Przesadzasz;), a poza tym Ty dopiero dochodziłeś do formy po kontuzji i to też trza mieć na uwadze. I serio szkoda, szkoda, bo na osiedlu mi nikt nie zostanie:(
A tak swoją drogą a propos "do", to czemu poważnie nie pomyślisz o otwarciu sekcji? Twojej organizacji pomoc w otwarciu nowego dojo byłaby na rękę, taka ekspansja Yoshinkanu na wschód:)
Jak raz posmakujesz, to już nigdy nie zrezygnujesz z Drogi Aiki.
Nawet ćwicząc BJJ.
A Yoshinkan, to takie samo aikido jak każde inne...

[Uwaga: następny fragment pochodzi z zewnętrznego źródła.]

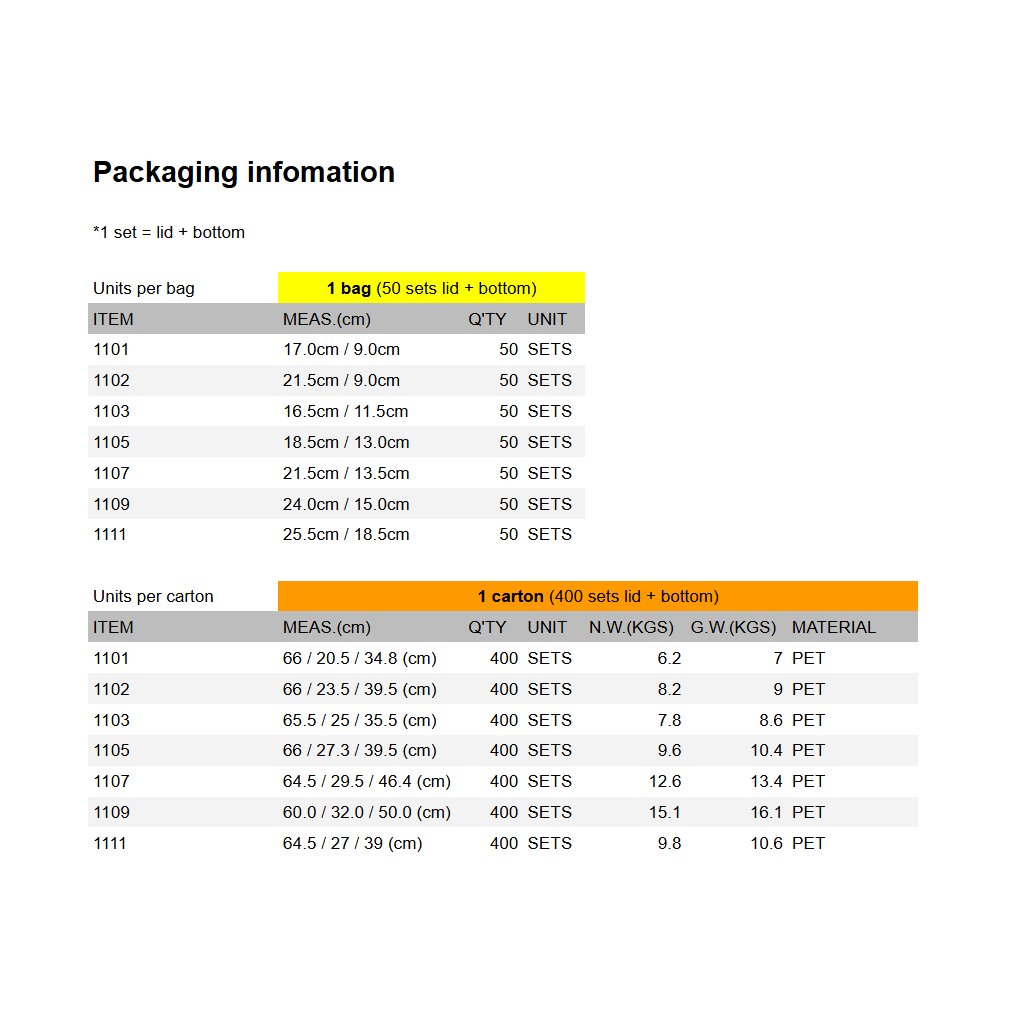Click the gross weight value "10.6"
The image size is (1024, 1024).
(766, 843)
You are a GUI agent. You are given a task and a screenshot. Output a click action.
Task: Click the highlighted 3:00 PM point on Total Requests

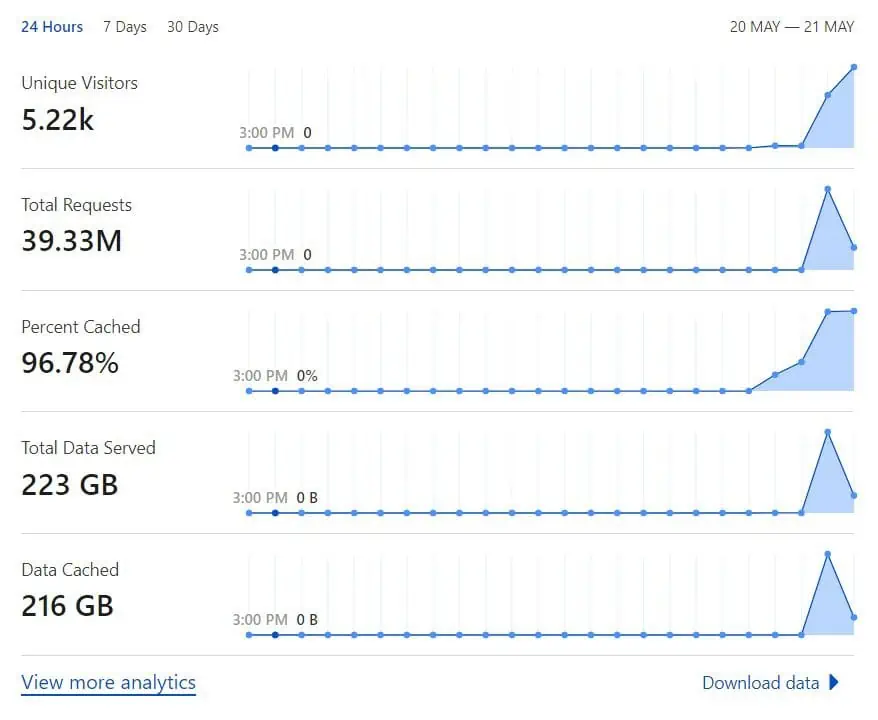point(275,270)
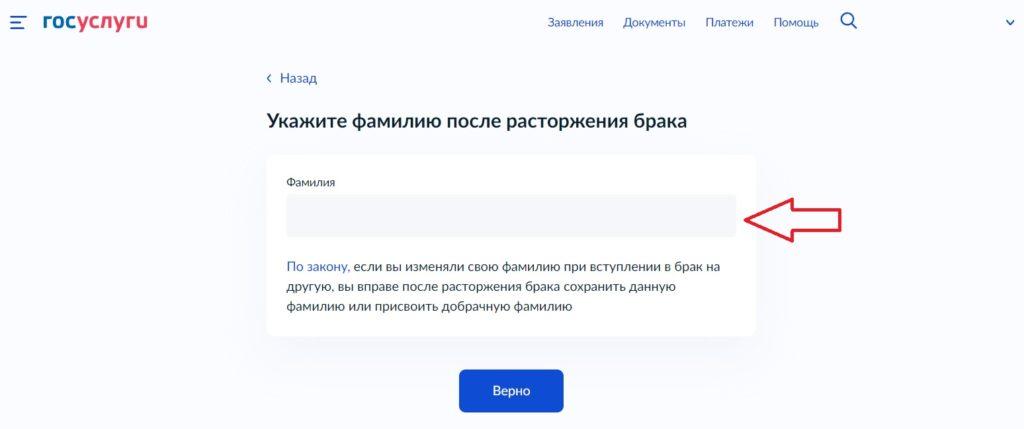The image size is (1024, 429).
Task: Open the Заявления menu item
Action: tap(575, 23)
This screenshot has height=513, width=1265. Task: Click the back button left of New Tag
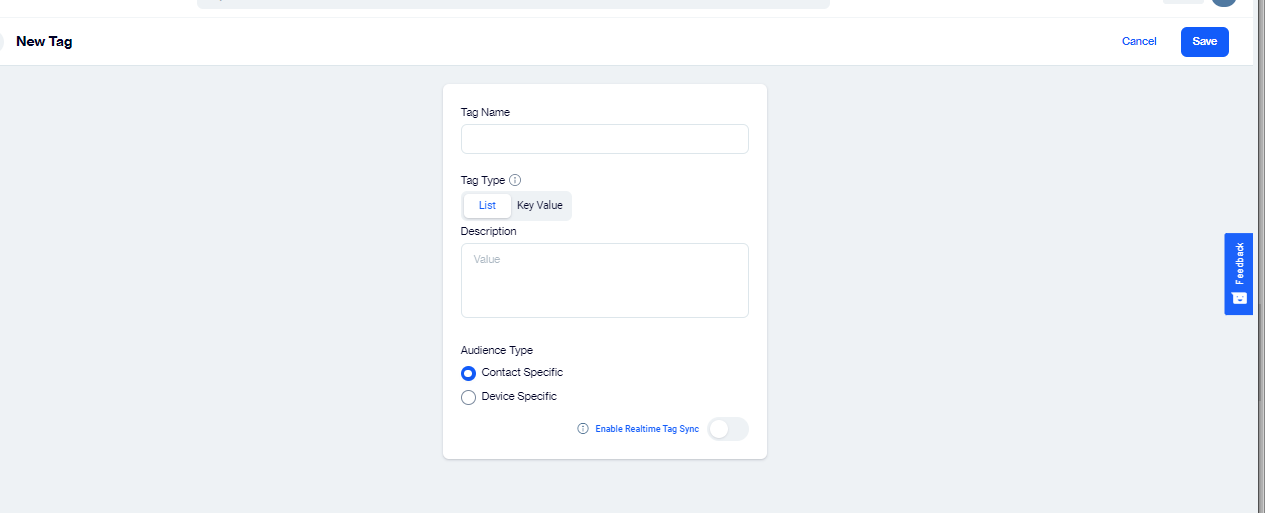(2, 42)
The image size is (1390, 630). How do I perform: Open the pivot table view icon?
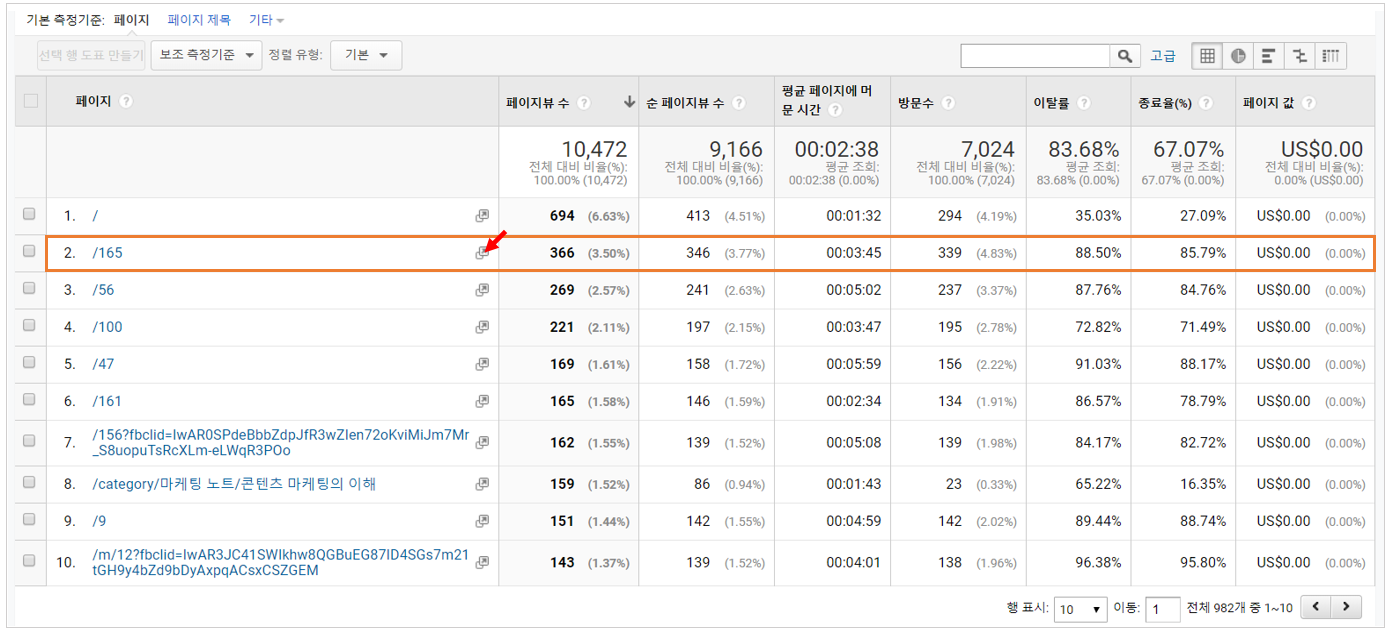(x=1330, y=56)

Hmm.. widzisz, ja Akahige wbrew pozorom sentymentalny jestem;]. W mojej obecnej organizacji Yoshinkan Seiseikai poza mną zostało tylko trzech instruktorów (z którymi mocno współpracuję) ze "starszej gwardii" i jedne z Bytomia, którego ewentualnie na seminariach widuję. I ci ludzie autentycznie czują ducha sztuki walki (wiem patosem powiewa) w którym ja się wychowałem. Ludzie traktujący Aikido jako sztukę walki, z którymi się autentycznie ciąłem na pokazach ostrym tanto, a jak braliśmy łańcuch (taki szpan na wiosce, w czasie pokazu) to autentycznie przy złym zejściu się wokół szyi zawijał, takie stare czasy.
Reszta to ludzie z trzeciego, czwartego i dalszego "tłoczenia", co prawda jest wiele nowych daników i niektóre nawet dają radę, ale to nie to co kiedyś. I se tak myślę że podobnie jest w innych stylach, gdzie ludzie rozpoczynający treningi są podobni do tych którzy u nas zaczynają.
A Polski Yoshinkan powstał na podłożu naprawdę twardego Shudokanowskiego Aikido, stąd też taka specyfika podejścia treningowego, które w Aikikaiu spotkałem zaledwie u kilku osób. Chociaż Aikikai sporadycznie trenowałem tylko na Śląsku i w UK, stąd też zdaję sobie sprawę że mogę się mylić.
Suma summarum, mi w Aikido chodzi o sztukę walki, nie o Aikido, dlatego myślę że gdybym kiedyś musiał zrezygnować z Yoshinaknu i ludzi z którymi trenuję, a w innej sekcji nie znalazłbym podobnego klimatu i "ducha" przerzuciłbym się na bjj.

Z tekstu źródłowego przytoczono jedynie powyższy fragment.